• Document text
╭──

That might seem small relative to the magnitude of India's trade
and of capital inflows into the country. But it is a figure that
is rising. Estimated at $9.6 million in 2004-05 and $72.8 million
in 2006-07, the figure jumped to $440.5 million in 20007-08 and
has almost tripled itself by 2010-11.
The spurt in capital outflow was, of course, policy induced. In
February 2004 the government announced a new Liberalised Remittance
Scheme for Indian residents, marking a small but significant push
in the direction of full rupee convertibility. Under the Scheme,
resident individuals were permitted to convert rupees into foreign
exchange to acquire and hold immovable property or shares or debt
instruments or any other of a set of specified assets outside India,
without prior approval of the Reserve Bank. They were also permitted
for this purpose to open, maintain and hold foreign currency accounts
with banks outside India for carrying out transactions permitted
under the Scheme.
The scheme seems to have been motivated by the need to increase
demand for foreign exchange in the country, to exhaust a part of
the large flows of foreign capital that were finding their way to
India. But when the scheme was launched, the ceiling on transfer
for capital account purposes was set at $25,000 per person per calendar
year. Finding the flow inadequate for its purposes the government
hiked the ceiling to US $ 50,000 in December 2006 (per year) and
further to US $ 1,00,000 (per year) in May 2007. At that point,
remittances towards gift and donation by a resident individual as
well as investment in overseas companies were subsumed under the
scheme and included in the ceiling. This too proved insufficient
and the ceiling was raised just four months later in September 2007
to $200,000 per person per year. This implies that a family of five
would be permitted to transfer a total sum of a million dollars
a year under the heads of investments and gift. This is what has
resulted in the remittance trickle out of the country turning into
a significant drain.
Note that 2007-08 was the year when India was the target of a foreign
(fixed and portfolio) investment surge. Investment inflows rose
from a historical peak of $29.8 billion dollars in 2006-07 to $62.1
billion dollars in 2007-08. Along with this surge in capital inflows,
foreign currency assets with the Reserve Bank of India rose from
$192 billion on March 31, 2007 to $299 billion on March 31, 2008.
Very clearly the capital inflow surge was forcing the central bank
to buy up the surplus foreign exchange in the country, to prevent
excessive appreciation of the currency, since that was eroding the
competitiveness of India's exports. The result was that the RBI
was burdened with excess foreign reserves, and was therefore finding
it difficult to control money supply. Managing monetary policy and
the exchange rate at the same time was proving a problem. In response,
the government decided to stimulate demand for foreign exchange
from the private sector. To that end it hiked the right of the well-heeled
Indian to purchase foreign currency in India to acquire assets abroad.
India's rich responded leading to the sharp increase in remittances
to finance the acquisition of such assets.
Significantly, the four heads under which remittance outflows have
increased the most between 2006-07 and 2010-11 are: investment in
equity/debt (from $21 million to $266 million); gifts to close relatives
(from $7 million to $243 million); maintenance of close relatives
(from negligible amounts to $255 million); and, purchase of immovable
property (from $9 million to $66 million). Clearly there is a decision
being made here to sell domestic assets, convert domestic currency
into foreign exchange and hold assets abroad.

╰──

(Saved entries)

╭──

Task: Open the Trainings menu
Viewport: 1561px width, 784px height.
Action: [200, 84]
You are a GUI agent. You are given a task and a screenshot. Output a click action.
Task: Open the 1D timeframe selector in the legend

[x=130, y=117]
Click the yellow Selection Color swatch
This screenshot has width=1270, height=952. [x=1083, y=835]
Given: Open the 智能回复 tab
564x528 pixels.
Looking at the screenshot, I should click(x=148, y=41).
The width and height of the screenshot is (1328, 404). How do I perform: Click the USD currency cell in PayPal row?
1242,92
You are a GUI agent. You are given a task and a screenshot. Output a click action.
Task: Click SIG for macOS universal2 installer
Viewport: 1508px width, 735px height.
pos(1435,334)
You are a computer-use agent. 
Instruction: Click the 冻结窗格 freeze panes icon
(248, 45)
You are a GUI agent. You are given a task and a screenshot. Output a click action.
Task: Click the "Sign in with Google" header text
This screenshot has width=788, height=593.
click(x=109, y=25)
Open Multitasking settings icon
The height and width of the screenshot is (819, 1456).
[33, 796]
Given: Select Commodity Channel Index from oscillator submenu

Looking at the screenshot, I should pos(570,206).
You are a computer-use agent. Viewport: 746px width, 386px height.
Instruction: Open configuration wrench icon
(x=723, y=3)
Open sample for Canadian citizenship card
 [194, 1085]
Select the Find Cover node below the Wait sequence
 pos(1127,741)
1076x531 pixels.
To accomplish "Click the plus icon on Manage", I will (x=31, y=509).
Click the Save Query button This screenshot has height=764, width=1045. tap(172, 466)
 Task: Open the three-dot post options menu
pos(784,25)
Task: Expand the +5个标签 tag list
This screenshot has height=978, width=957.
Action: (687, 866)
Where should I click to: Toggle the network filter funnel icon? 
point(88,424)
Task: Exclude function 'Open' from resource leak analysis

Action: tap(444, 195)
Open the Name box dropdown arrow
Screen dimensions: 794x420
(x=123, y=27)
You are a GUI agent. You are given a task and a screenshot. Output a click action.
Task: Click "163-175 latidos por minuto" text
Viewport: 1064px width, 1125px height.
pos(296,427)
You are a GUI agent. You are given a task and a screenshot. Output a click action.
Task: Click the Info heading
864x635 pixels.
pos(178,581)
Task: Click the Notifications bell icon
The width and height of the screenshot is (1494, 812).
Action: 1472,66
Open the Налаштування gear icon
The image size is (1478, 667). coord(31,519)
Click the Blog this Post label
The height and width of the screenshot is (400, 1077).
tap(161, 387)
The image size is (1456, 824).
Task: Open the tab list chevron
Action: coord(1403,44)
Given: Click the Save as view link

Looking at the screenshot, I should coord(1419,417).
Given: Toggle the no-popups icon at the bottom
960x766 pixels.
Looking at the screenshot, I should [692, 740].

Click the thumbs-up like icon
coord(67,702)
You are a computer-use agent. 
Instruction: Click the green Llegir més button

╰──

• Required work
**a.** According to the passage on India's capital outflows, in what month and year did the government announce the Liberalised Remittance Scheme?
**b.** Condense the paragraph of the passage on India's capital outflows that begins "The spurt in capital outflow was" into a short bulleted list that keeps its main facts.
**c.** From the passage on India's capital outflows, quote the stretch from "Very clearly the" through "acquire assets abroad.".

• Results of the exercise
**a.** February 2004.

**b.**
- The rise in capital outflow resulted from government policy.
- In February 2004 the government announced the Liberalised Remittance Scheme for Indian residents, a small but significant step toward full rupee convertibility.
- Resident individuals could convert rupees into foreign exchange to acquire and hold immovable property, shares, debt instruments or other specified assets outside India without prior Reserve Bank approval.
- For this purpose they could also open, maintain and hold foreign currency accounts with banks outside India for transactions permitted under the Scheme.

**c.**
Very clearly the capital inflow surge was forcing the central bank
to buy up the surplus foreign exchange in the country, to prevent
excessive appreciation of the currency, since that was eroding the
competitiveness of India's exports. The result was that the RBI
was burdened with excess foreign reserves, and was therefore finding
it difficult to control money supply. Managing monetary policy and
the exchange rate at the same time was proving a problem. In response,
the government decided to stimulate demand for foreign exchange
from the private sector. To that end it hiked the right of the well-heeled
Indian to purchase foreign currency in India to acquire assets abroad.